竹内さんは、訪問介護の利用者Aさんが何度自宅に訪れてもなかなか心を開いてくれず、頭を抱えていました。そんなある日、Aさんの自宅を訪問した際に体調を崩されている場面に遭遇したのだといいます。
「その時、Aさんが『(ヘルパーの存在が)こんなに心強く思えるとは考えてもいなかった』とお話ししてくださったことが、今でも印象に残っています。どんな時も利用者さんに寄り添う気持ちや声かけを忘れず、頼ってもらえる距離に居続けることが利用者さんの安心感につながっていると感じた出来事でした」(竹内さん)
介護へのうしろめたさを取り除く
訪問介護の現場で日々支援を行なうなかで、山田さんが感じている課題があります。それは、訪問介護のサービスの目的が世の中にまだ十分に浸透していないこと。

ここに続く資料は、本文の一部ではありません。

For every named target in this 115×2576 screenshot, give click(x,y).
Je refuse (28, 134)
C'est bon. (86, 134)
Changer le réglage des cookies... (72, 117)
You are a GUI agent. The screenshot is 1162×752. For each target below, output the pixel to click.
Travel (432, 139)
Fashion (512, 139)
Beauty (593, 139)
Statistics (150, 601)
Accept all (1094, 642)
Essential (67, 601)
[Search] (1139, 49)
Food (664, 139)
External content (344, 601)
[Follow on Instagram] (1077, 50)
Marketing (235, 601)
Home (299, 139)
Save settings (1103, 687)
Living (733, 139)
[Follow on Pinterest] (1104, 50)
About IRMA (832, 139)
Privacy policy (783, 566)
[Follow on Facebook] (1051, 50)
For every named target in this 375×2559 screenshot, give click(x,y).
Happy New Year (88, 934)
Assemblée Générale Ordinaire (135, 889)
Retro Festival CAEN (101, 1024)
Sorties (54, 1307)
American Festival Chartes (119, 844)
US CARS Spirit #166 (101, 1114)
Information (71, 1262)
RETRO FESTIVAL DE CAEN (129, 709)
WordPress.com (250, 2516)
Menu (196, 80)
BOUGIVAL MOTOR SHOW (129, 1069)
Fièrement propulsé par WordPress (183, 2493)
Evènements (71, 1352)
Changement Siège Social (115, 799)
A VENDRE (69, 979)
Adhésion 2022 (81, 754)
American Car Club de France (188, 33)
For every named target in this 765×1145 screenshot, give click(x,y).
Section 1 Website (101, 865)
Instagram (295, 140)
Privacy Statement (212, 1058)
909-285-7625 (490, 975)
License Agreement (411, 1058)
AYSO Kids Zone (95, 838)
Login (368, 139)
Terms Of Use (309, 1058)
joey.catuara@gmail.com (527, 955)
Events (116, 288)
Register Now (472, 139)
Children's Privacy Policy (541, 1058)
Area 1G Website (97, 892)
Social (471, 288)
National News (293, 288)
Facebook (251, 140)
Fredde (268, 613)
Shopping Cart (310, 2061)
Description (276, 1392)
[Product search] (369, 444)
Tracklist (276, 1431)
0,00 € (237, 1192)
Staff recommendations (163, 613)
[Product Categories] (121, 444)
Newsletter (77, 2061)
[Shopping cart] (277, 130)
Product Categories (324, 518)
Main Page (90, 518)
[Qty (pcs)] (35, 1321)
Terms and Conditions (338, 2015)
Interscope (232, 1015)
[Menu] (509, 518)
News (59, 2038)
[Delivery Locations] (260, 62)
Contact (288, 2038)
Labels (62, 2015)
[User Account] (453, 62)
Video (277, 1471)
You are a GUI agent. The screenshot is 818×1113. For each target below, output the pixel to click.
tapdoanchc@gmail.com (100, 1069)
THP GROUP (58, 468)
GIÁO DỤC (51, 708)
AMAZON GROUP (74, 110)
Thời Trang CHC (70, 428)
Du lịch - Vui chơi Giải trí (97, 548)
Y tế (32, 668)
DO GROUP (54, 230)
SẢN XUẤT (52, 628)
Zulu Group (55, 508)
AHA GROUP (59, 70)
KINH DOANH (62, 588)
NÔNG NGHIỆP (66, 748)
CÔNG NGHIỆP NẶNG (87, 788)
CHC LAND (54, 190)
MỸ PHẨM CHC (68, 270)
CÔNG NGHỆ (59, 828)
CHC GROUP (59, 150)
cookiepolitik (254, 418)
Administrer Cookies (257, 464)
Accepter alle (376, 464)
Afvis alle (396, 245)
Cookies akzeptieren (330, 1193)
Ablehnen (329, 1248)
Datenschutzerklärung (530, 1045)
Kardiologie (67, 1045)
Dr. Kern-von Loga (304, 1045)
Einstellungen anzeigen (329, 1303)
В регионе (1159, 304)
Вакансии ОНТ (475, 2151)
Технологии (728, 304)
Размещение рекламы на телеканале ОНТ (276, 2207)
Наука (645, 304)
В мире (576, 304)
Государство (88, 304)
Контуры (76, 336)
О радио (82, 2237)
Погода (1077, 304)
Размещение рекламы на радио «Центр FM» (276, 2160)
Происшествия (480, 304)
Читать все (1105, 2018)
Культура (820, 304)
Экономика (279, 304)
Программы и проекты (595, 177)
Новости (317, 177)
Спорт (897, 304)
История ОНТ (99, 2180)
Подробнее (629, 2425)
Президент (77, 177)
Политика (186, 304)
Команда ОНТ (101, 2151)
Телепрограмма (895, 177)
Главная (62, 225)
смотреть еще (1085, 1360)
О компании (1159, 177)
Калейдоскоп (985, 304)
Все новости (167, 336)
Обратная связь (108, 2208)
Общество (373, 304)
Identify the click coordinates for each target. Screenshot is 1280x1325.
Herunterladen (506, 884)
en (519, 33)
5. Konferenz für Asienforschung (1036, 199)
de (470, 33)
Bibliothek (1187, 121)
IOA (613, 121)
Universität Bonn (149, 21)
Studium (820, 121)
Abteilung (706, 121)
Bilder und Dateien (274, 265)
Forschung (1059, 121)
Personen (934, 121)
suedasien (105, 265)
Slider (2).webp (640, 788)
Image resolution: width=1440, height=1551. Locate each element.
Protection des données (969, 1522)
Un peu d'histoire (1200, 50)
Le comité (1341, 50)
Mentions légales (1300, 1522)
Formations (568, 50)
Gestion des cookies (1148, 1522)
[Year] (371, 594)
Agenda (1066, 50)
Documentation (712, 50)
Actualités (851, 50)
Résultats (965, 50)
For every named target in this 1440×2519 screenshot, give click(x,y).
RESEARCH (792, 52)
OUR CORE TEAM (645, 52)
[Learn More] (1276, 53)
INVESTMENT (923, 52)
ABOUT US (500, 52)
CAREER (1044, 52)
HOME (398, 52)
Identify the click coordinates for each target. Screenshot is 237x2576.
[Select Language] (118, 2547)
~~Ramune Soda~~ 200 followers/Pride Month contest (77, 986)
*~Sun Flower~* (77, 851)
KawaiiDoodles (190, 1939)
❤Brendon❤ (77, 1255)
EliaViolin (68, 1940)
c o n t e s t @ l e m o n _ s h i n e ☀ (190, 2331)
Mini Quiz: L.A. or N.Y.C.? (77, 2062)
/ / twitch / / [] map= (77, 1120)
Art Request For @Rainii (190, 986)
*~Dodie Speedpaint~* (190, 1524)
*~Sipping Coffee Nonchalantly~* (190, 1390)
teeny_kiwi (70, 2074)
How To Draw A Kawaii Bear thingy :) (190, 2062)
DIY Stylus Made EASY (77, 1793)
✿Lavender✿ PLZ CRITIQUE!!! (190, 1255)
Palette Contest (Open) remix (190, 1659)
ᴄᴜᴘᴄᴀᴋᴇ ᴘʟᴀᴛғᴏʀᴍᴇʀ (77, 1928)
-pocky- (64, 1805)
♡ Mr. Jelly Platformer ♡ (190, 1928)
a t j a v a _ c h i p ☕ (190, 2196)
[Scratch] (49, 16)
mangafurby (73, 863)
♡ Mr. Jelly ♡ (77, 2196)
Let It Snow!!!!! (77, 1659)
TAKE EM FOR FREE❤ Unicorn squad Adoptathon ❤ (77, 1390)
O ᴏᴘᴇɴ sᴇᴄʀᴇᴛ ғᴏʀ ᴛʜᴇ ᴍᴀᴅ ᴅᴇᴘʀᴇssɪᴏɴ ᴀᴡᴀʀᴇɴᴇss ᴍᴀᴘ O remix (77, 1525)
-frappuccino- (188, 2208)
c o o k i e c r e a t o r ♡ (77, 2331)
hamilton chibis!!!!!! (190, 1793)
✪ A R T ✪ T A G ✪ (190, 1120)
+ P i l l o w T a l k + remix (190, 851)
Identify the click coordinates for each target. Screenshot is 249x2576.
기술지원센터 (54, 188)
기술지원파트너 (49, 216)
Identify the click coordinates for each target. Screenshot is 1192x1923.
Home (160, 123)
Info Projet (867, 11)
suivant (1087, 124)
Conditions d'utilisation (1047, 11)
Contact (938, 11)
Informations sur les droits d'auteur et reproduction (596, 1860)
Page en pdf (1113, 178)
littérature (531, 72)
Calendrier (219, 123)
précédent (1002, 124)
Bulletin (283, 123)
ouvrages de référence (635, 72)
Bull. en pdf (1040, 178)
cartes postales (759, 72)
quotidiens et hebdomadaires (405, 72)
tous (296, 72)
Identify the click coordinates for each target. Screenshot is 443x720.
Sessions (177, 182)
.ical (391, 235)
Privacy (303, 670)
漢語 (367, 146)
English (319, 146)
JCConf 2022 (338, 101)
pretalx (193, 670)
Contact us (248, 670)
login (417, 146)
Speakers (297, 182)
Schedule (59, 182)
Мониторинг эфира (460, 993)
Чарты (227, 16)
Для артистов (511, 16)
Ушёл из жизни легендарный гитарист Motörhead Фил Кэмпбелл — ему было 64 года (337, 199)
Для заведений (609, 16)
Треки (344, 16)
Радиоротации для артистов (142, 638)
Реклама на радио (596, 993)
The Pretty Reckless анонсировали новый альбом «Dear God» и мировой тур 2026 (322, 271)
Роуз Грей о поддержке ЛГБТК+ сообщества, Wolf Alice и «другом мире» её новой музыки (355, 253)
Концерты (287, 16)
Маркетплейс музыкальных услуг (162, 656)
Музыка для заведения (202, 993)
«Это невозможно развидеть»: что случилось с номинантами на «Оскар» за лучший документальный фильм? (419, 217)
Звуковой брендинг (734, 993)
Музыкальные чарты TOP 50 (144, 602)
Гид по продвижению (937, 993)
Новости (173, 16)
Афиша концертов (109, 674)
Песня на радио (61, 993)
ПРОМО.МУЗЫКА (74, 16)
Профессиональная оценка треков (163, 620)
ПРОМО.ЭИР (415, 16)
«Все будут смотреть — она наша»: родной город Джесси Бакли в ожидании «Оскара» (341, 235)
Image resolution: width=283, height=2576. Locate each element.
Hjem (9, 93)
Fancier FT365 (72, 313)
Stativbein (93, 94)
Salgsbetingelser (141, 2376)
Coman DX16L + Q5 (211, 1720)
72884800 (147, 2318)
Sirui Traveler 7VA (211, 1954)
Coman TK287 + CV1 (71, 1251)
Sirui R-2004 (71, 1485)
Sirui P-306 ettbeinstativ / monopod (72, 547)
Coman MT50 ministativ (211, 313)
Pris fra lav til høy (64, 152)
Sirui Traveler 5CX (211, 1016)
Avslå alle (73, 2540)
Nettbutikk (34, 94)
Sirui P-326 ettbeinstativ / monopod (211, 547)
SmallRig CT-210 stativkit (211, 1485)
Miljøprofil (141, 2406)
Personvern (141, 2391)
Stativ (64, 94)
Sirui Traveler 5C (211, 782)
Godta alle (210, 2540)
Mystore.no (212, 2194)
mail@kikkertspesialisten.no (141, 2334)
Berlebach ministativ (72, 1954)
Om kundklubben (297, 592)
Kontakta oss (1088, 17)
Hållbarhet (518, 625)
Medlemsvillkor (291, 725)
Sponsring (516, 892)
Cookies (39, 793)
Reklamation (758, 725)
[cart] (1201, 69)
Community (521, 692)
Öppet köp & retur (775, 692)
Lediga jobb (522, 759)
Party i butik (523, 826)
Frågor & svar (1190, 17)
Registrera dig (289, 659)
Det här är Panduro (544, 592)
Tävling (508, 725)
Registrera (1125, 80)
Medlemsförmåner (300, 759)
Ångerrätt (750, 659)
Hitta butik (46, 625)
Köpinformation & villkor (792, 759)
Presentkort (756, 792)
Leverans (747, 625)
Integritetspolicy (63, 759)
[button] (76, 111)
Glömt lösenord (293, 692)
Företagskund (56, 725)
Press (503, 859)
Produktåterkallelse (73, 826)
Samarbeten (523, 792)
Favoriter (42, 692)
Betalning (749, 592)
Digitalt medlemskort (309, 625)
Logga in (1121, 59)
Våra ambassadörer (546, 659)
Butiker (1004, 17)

「介護保険制度が整った今でも、“家族の介護は家族の仕事”というような刷り込みが根強いと感じます。利用者さん一人ひとりに支援を通じて、訪問介護に対する理解を深めてもらうことが必要です」(山田さん)
同居世帯の減少、共働き世帯の増加など、家族の形態が変わってきたことによって、「自分の親のことなのに、家族で面倒を見られない」といったジレンマを抱える人も多くいるといいます。利用する本人ももちろん例外ではありません。
「サービスを開始したはじめのうちは、『人の世話にならなくてはいけなくなった』『他人に世話をしてもらうのは嫌』という抵抗感を示す人もいます。でも、支援を継続していくうちに『ヘルパーさんから元気をもらえる。人と話すことが楽しみになった』という言葉をたくさんいただきます。訪問介護サービスは、自分らしい生活を取り戻すためのサービスであるということを、もっといろんな人に知っていただきたいです」(山田さん)
訪問介護は、日常生活のなかで「できなくなったこと」に対してヘルパーが介助するのではなく、利用する本人が「自分でできる」ことを増やすための福祉サービスです。そのうえで、淡海荘のように地域の医療や看護と密に連携し、個人の生活形態や状況に応じて一体的にサービスを提供することが、同地域の高齢者やその家族の大きな安心感となっています。
「自分でどうにかしなくては」といった“孤立”につながる考え方を手放し、地域全体で高齢者とその家族の暮らしを支えていくために欠かせないピースになっていくのではないでしょうか。